The nation's best oarsmen were moving in fast company last week as the top college crews on both sides of the continent met on lakes in Worcester, Mass. and Seattle to settle the eastern and the western sprint championships. In all, 20 college crews were involved in the varsity races—13 on Worcester's Lake Quinsigamond, seven on Seattle's Lake Washington, but as far as the top contenders were concerned, the contests might have been dual meets.
In Worcester, Coach Paul Quinn's high-precision heavyweight eight from the U.S. Naval Academy was facing the only other unbeaten crew in the East for the first time. There was little doubt who were the chief rivals in the race as Navy and Cornell headed out in a mad dash across the Worcester lake virtually alone. With only 200 meters of the short 2,000-meter course left to go, the two Crews were bow to bow. Then, pulling a furious 41-strokes-to-the-minute beat, Navy pulled ahead to cross the line a mere five feet in front of its rival.
West Coast dopesters, attempting to predict the results of the Western Sprints on Lake Washington, had put the University of California first, with Washington fighting off British Columbia for second place and Stanford, UCLA, Long Beach State and Oregon State trailing. As it turned out, this was pretty close to accurate—except for the winner.
Washington, traditionally a slower-stroking crew, had worked relentlessly to lift its cadence to the flat-out frenzy required for sprint racing. "They're pulling these sprints now the way dash men run the 100," said Coach Fil Leanderson before the race. "Just go go all the time. And you've got about the same chance to recover if you goof."
May 28, 1961
On the morning of the race California Coach Jim Lemmon talked philosophically about the sport of competitive rowing. He noted a predominance of science majors and good students among college crews, possibly because the sport "appeals to the type of guy who's not afraid to work." Lemmon also likened the working of a crew to that of the hand: "My hand can't make a fist without all five fingers, and a crew can't win without support from all nine members."
Six hours later Lemmon stood before the television set in a stuffy room in Washington's boathouse and saw Washington, not California, close its hand into a fist. Slow starting in the dual meet, Washington kicked away from the mark at well over 40 strokes a minute, while Cal fought to stay abreast. Washington figured a lead at the halfway mark would hold up right through the finish, so they set the beat at a hard-driving 36 and held it there. Cal threatened to take the lead any number of times but never made it. One serious challenge came with 500 meters to go. "We were four beats up," recalled Washington Coxswain Ron Wolfkill, "and they began closing the gap. All of a sudden Schmidt, at stroke, looked over toward one of the returning fours and gave them a big grin. I pretty nearly flipped—Cal right on our neck and him that casual—I started screaming at the top of my voice: 'sprint, sprint.' "
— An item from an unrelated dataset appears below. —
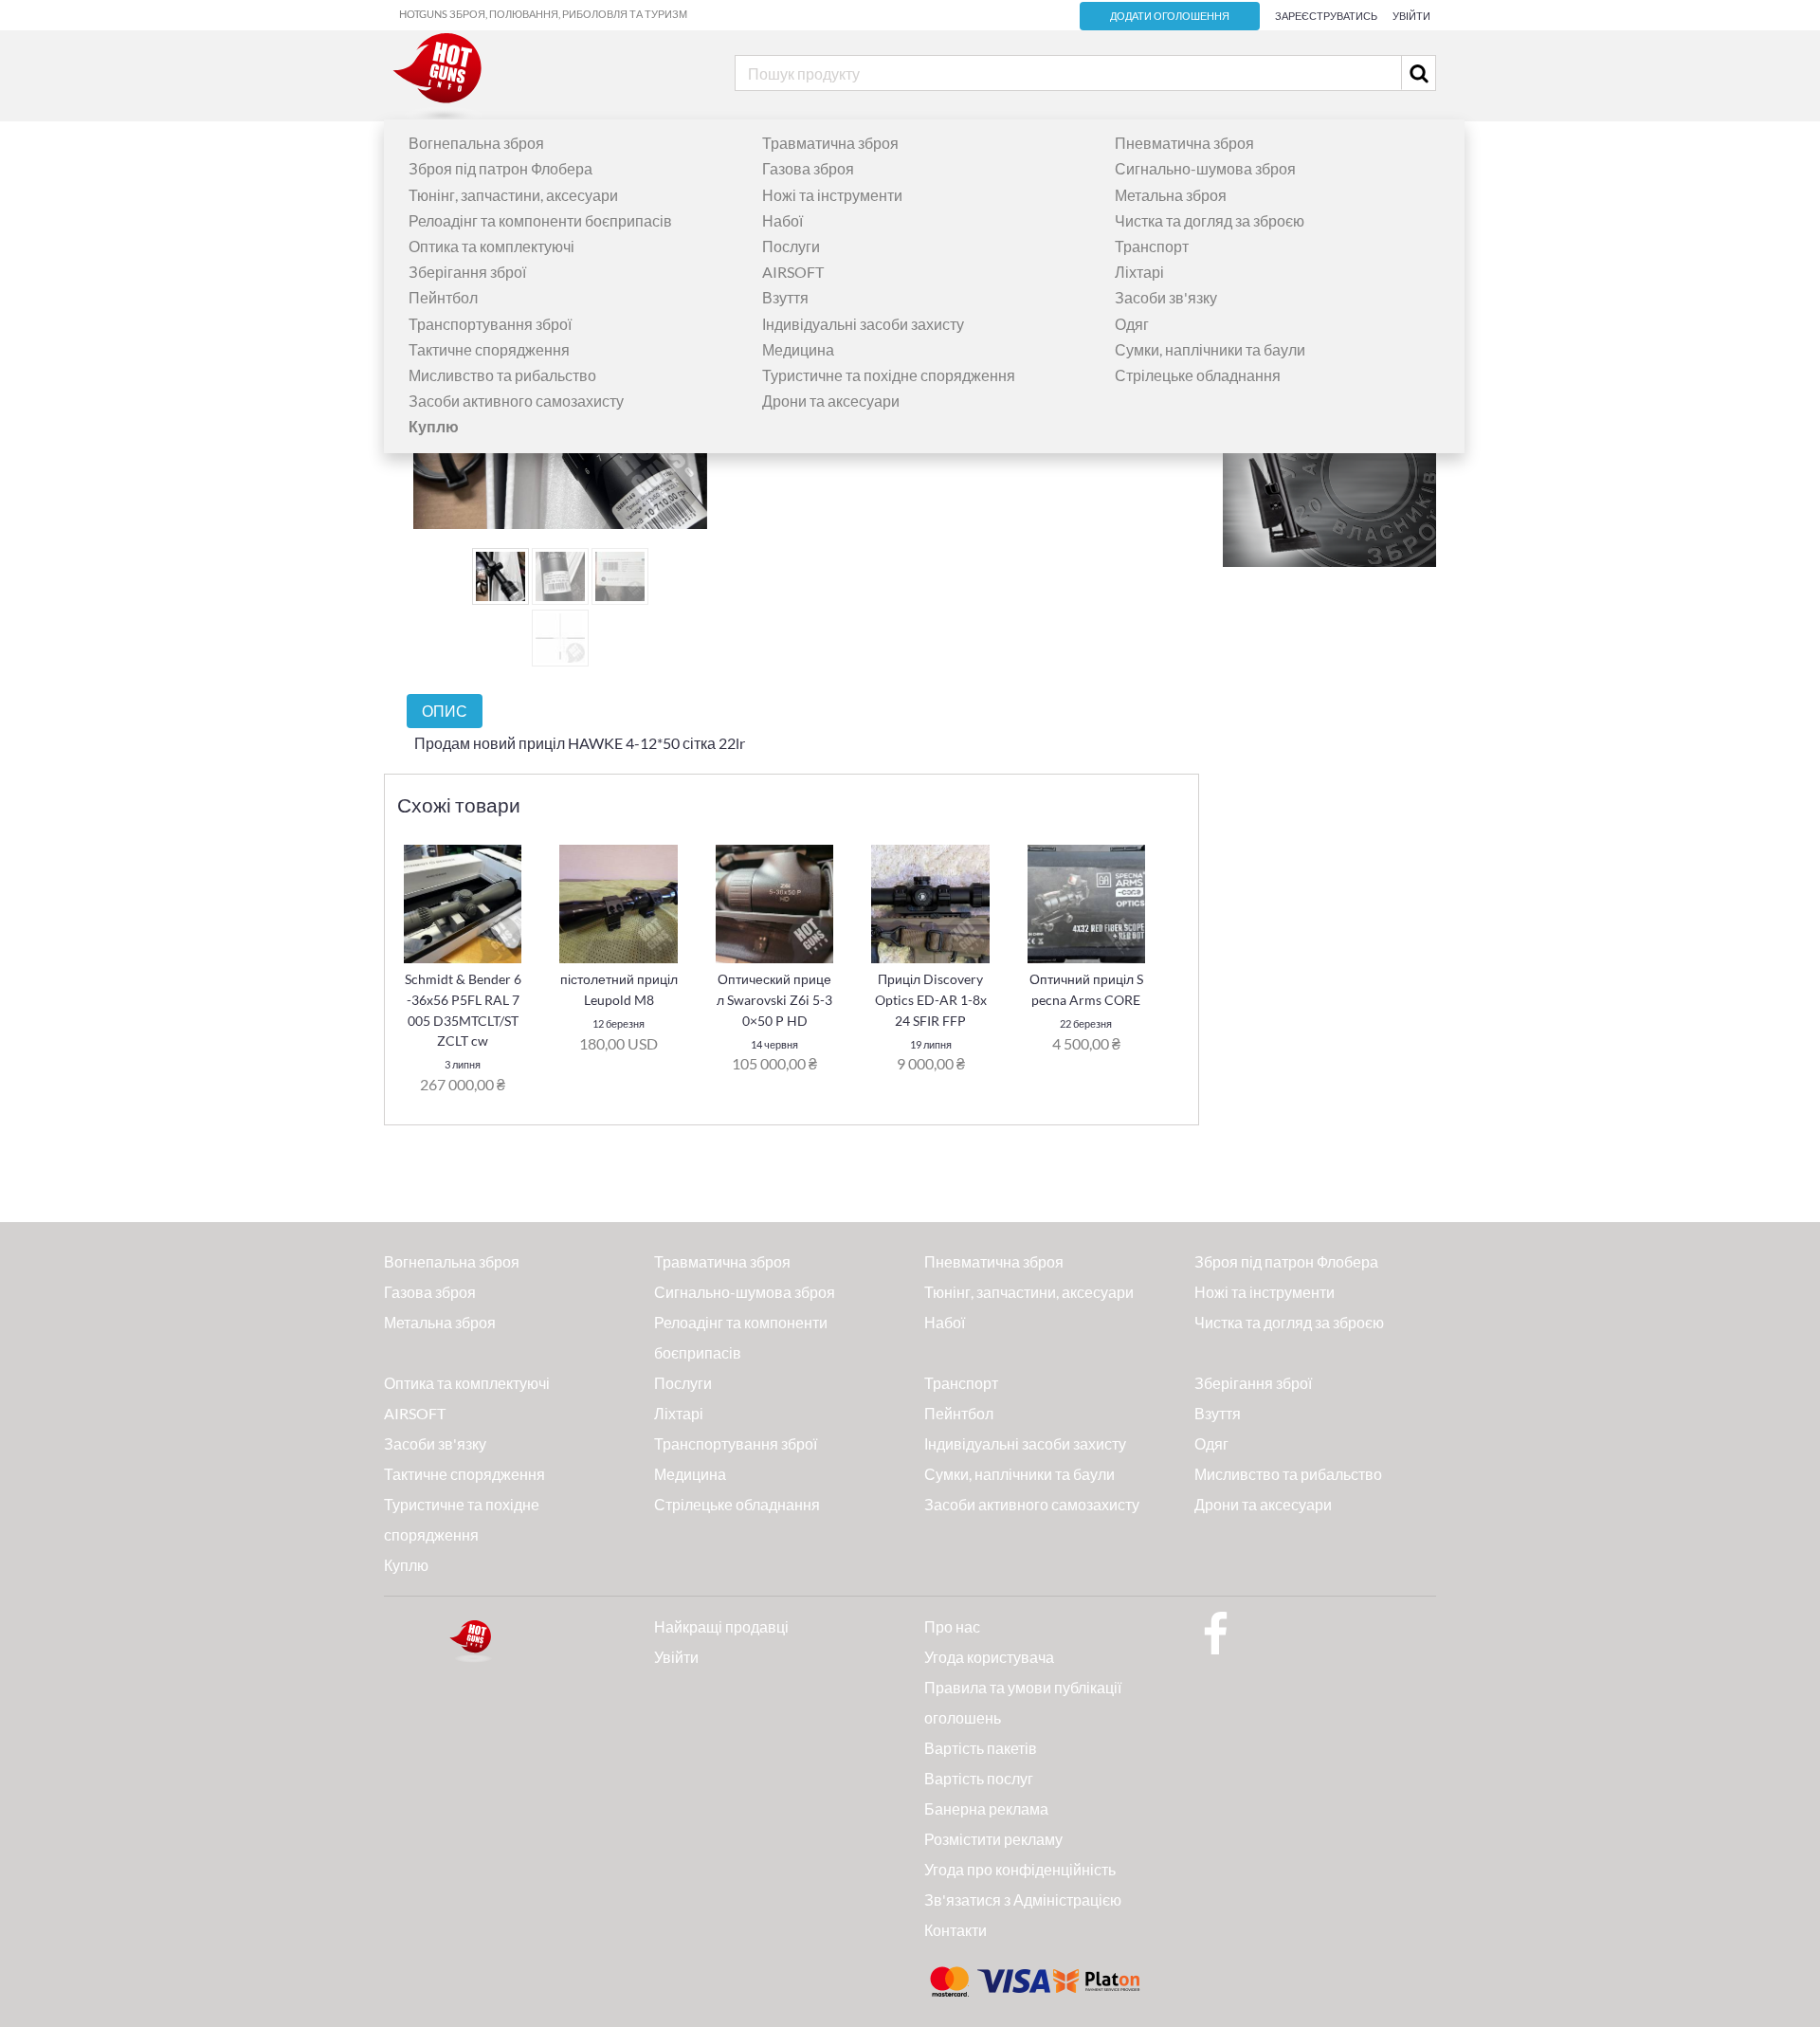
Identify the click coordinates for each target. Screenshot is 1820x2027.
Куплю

The Washington boat shot ahead with such force that a student told Wolfkill later, "It looked like you sat on a tack." The tack proved just sharp enough. Seconds from the finish line, Cal pulled up even and, some witnesses swear, even nudged her bow out front. But Washington drove right back in front and held on, crossing the line in 6:32.3, just two-tenths of a second ahead.
In the TV room at the starting line, where the coaches and press had gathered to watch, no one spoke for the six and a half minutes of the race. But as the leaders flashed across the line, Washington Freshman Coach John Bisset, varsity coxswain three years earlier, simply let loose. He jumped on top of head coach Fil Leanderson, pounded him on the back and arms and sobbed, "Fil, Fil, you did it, you old s.o.b." Leanderson looked pleased but embarrassed, and Cal Coach Jim Lemmon looked surprised. By the stiff-lipped, undemonstrative standards of crew coaching, this was a distasteful display. Bisset hastily recovered and apologized to losing Coach Lemmon.
British Columbia stayed with the winners right to the end, but its crew obviously lacked competitive practice. The UBC season began only three weeks ago, after a full month of writing exams, and the sprints was the team's first real race. Although UBC's 1960 crew had captured a silver medal in the Olympics, only one of the returning Olympians had come out for the sport again. "Four of the fellows are married now," explained the team manager, "and the others want to improve their grades."